詩と革命

  「どっちがえらいだろうか、詩人と
   人々に物質的利益を
   もたらす
   技術者とでは?
   両方ともだ。
   心臓は ともに同じモーター。
   精神は これもひとしく精巧なエンジン。
   ぼくらは 平等である。
   ともに労働者大衆のなかの同志。
   からだも心もプロレタリアだ。
   いっしょに力を合わせてこそ
   世界を ぼくら かざりたて
   行進曲をとどろかすことも できる。
   ことばの嵐にたいして 防波堤をきずくことも できるんだ。
   仕事にかかろう!
   労働は 生き生きしてるし 新しいぞ。」


     マヤコフスキー詩集「詩人労働者」より


マヤコフスキーのことは詳しくは知らない。
芸術と詩を愛する青年が社会主義革命、ソビエトの理想に燃えて
やがて拳銃自殺に至った。


マヤコフスキー君、私はしかし、詩人ではないし
最近は労働者ですらないんだよ。
すまない。革命の理想以前に労働の意欲から失っているんだよ。


本の整理をして、私の本を2割くらい処分した。
夫にも「あなたの本で処分したいのあれば出して」と言ったら
完全雪崩状態の自分の本棚を前に「一冊も手放さない」と豪語された。
########################################
→ **指示 1**: リストの「Image resolution: width=782」を含む行から「Action: point(108,49)」を含む行まで、両はしの行も入れて、すべてそのまま打ち直してください。
この文章とリストには何のつながりもありません。
########################################
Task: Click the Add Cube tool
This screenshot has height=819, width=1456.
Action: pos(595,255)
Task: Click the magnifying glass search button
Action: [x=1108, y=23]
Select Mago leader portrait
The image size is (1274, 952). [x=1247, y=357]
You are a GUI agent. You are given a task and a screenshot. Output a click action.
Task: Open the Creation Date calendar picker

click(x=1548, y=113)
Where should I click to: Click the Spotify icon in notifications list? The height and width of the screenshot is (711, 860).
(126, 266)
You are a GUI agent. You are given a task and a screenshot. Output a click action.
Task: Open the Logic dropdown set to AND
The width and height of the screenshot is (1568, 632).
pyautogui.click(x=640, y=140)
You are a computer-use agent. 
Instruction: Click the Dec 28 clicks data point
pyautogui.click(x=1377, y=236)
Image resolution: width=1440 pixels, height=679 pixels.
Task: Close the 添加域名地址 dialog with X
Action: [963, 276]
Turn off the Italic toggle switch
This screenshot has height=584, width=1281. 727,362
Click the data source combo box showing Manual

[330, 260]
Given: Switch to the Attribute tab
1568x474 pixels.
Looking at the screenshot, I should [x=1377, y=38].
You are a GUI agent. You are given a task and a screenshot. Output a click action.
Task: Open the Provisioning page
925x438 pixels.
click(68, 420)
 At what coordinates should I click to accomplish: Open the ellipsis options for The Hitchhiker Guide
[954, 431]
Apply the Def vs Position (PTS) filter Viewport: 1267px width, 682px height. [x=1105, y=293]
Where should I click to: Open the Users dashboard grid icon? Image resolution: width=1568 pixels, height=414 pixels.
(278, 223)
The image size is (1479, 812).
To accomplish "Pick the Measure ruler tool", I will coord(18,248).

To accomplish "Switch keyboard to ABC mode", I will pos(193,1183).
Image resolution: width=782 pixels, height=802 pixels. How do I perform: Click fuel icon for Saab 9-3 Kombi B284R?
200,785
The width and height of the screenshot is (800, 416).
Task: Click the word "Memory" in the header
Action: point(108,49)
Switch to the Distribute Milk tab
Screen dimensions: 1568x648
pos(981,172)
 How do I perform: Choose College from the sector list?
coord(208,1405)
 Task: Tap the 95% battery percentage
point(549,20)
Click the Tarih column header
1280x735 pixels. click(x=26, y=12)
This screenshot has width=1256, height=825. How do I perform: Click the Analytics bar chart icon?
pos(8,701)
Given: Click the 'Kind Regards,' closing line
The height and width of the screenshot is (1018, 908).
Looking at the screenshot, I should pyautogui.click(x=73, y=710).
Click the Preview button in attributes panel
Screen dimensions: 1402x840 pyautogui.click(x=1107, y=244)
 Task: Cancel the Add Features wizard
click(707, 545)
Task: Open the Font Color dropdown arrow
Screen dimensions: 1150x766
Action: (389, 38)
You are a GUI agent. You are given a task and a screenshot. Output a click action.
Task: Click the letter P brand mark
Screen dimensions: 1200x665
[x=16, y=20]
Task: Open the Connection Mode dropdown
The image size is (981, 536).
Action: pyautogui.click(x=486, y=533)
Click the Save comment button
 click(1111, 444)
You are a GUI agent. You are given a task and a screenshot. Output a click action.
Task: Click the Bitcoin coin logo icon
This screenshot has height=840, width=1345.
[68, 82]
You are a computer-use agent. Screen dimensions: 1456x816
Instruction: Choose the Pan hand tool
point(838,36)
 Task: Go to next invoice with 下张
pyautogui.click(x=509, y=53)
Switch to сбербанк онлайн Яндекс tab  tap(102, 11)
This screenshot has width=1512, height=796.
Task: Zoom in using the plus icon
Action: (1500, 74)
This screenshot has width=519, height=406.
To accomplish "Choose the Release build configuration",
########################################
→ **指示 2**: 詩と革命の文章のうち、「ともに労働者大衆のなかの同志。」から「マヤコフスキーのことは詳しくは知らない。」までをすべて、一字も変えずにくり返してください。

→ **答え 1**:
Image resolution: width=782 pixels, height=802 pixels. How do I perform: Click fuel icon for Saab 9-3 Kombi B284R?
200,785
The width and height of the screenshot is (800, 416).
Task: Click the word "Memory" in the header
Action: point(108,49)

→ **答え 2**:
ともに労働者大衆のなかの同志。
   からだも心もプロレタリアだ。
   いっしょに力を合わせてこそ
   世界を ぼくら かざりたて
   行進曲をとどろかすことも できる。
   ことばの嵐にたいして 防波堤をきずくことも できるんだ。
   仕事にかかろう!
   労働は 生き生きしてるし 新しいぞ。」


     マヤコフスキー詩集「詩人労働者」より


マヤコフスキーのことは詳しくは知らない。